When I started working at my current workplace I found similarly detailed scripted test cases. Part of my responsibilities included manual testing, so I thought I could test the way I was familiar with, and how the rest of my colleagues tested—just follow the test cases. It hasn’t worked well. We find bugs, for sure, but as I’ve grown in experience I’ve found more and more problems with the software that had been there for a long time, through many versions of the software and through many executions of test cases that should have revealed them.
There are at least a few things that I think explain why we, including my past self, failed to identify problems:
- Out-of-date test cases. Change happens constantly and we have too many tests with too much detail for our small QA team to keep up with.
- Treating test cases like an instruction manual. It’s relatively easy for an experienced tester to follow the steps of a scripted test case to the letter, assuming the steps are accurate. That was our standard practice. But it’s even easier to miss out on opportunities to reveal bugs if you do that.

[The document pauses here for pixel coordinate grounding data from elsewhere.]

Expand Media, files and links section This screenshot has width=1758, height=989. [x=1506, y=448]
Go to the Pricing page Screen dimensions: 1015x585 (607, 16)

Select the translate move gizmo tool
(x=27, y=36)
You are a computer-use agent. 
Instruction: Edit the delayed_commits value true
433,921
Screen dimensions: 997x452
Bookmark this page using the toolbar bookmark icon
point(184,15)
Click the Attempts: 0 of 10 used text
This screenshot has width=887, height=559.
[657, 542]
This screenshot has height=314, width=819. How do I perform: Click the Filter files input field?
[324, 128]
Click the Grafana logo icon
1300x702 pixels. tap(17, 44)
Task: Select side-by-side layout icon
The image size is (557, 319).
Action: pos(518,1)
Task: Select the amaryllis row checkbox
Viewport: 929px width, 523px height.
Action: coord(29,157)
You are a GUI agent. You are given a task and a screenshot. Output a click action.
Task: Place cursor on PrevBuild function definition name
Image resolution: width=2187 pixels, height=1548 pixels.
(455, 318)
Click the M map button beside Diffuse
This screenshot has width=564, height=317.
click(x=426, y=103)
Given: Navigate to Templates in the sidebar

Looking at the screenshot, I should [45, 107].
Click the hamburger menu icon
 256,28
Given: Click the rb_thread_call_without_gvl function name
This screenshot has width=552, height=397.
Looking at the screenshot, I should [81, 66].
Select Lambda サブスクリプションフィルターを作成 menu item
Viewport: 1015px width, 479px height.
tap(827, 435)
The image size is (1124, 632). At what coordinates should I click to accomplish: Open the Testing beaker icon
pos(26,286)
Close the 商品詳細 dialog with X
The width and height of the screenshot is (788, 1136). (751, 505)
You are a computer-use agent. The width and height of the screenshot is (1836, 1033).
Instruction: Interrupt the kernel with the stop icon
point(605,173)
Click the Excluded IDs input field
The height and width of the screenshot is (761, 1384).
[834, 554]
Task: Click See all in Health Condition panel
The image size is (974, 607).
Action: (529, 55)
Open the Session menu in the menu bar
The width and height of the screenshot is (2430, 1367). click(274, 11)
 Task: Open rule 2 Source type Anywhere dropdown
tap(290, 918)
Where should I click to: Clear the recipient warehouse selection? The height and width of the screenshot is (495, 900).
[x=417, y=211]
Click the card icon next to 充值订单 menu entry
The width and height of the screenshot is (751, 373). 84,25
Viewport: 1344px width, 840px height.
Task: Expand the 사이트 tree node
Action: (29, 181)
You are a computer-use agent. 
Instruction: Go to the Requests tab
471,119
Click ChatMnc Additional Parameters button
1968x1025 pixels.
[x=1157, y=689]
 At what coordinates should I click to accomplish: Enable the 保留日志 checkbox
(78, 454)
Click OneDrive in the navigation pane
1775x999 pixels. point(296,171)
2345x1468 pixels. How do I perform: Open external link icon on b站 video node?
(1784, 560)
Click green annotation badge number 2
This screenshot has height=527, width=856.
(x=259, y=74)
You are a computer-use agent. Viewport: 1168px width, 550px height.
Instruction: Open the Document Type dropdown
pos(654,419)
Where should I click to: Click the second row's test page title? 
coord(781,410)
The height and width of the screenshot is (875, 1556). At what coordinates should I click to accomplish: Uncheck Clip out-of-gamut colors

- Overwhelming detail. Many test cases are so long, verbose, and complicated that it’s very easy to miss important details in the steps and expected results, especially when you’re under pressure to get the job done quickly.
- Unnecessarily specific detail. Often a test case instructs the tester to use a particular element of the UI in a particular way. E.g., “enter a value in the Account text field and click the Validate button at the bottom of the panel.” That sort of specificity means the other fields are likely to be ignored, as well as ignoring all the other ways that validation could be triggered. And that problem is in addition to making it hard to keep the test case up to date (because sooner or later, that Validate button is going to move, or be removed entirely).
The last three points have something in particular in common. They all trigger a cognitive phenomenon called inattentional blindness. It’s something that we all experience, whether we’re aware of it or not1. A well-known demonstration of the phenomenon comes from a psychological study and you can perform the experiment from the study yourself by watching a video and following the instructions at the start:
If you haven’t done so already, I strongly recommend you do the experiment first before you read on—this is something you really only get to experience once, although there are variations of it. Although it’s likely something you’ll experience again and again in real life.
The study and others like it find that half of the time on average, people fail to notice the unexpected element. They’re asked to perform a task and they’re focused so intently on it that they fail to perceive something they’re looking right at. It’s one of the reasons using your phone while driving is so dangerous, even hands-free; if your attention is on the text/app/call it’s not on the road.
That kind of inattentional blindness is exactly what can happen when you follow a scripted test. You focus on the steps you have to follow and the results you have to check for and you fail to notice anything else. The software can behave in unexpected ways, but you might miss it if you’re only paying attention to what the test case says should happen. Even if you’re looking right at the problem. Missing the unexpected becomes more likely the longer you’re doing the task and the more anxious you are about completing it quickly.
I’m certainly not the first to draw the link between inattentional blindness and scripted tests. Michael Bolton, for one, has mentioned it a few times on his blog. But it’s particularly relevant to me now as I try to improve our testing practices. Whatever changes we make, we need to be aware of the potential for inattentional blindness.
For now it’s clear to me that the scripted, highly-detailed test cases we’re used to at my workplace are getting in the way of us improving the quality of our software. Part of the solution is a more exploratory approach to testing. One suggestion is that instead of following a test case step-by-step, you could:
glance over the test case; try to discern the task that’s being modeled or the information that’s being sought; then try to fulfill the task without referring to the test case. That puts the tester in command to try the task and stumble over problems in getting to the goal. Since the end user is not going to be following the test case either, those problems are likely to be bugs.
For those interested, there is more information about inattentional blindness on Scholarpedia, including references to the original research publications.
How do you avoid inattentional blindness while you’re testing? I haven’t set up a commenting system here yet but this article is cross-posted to dev.to and you’re welcome to comment there.
1. Technically, we're never aware of it. That's the inattentional part.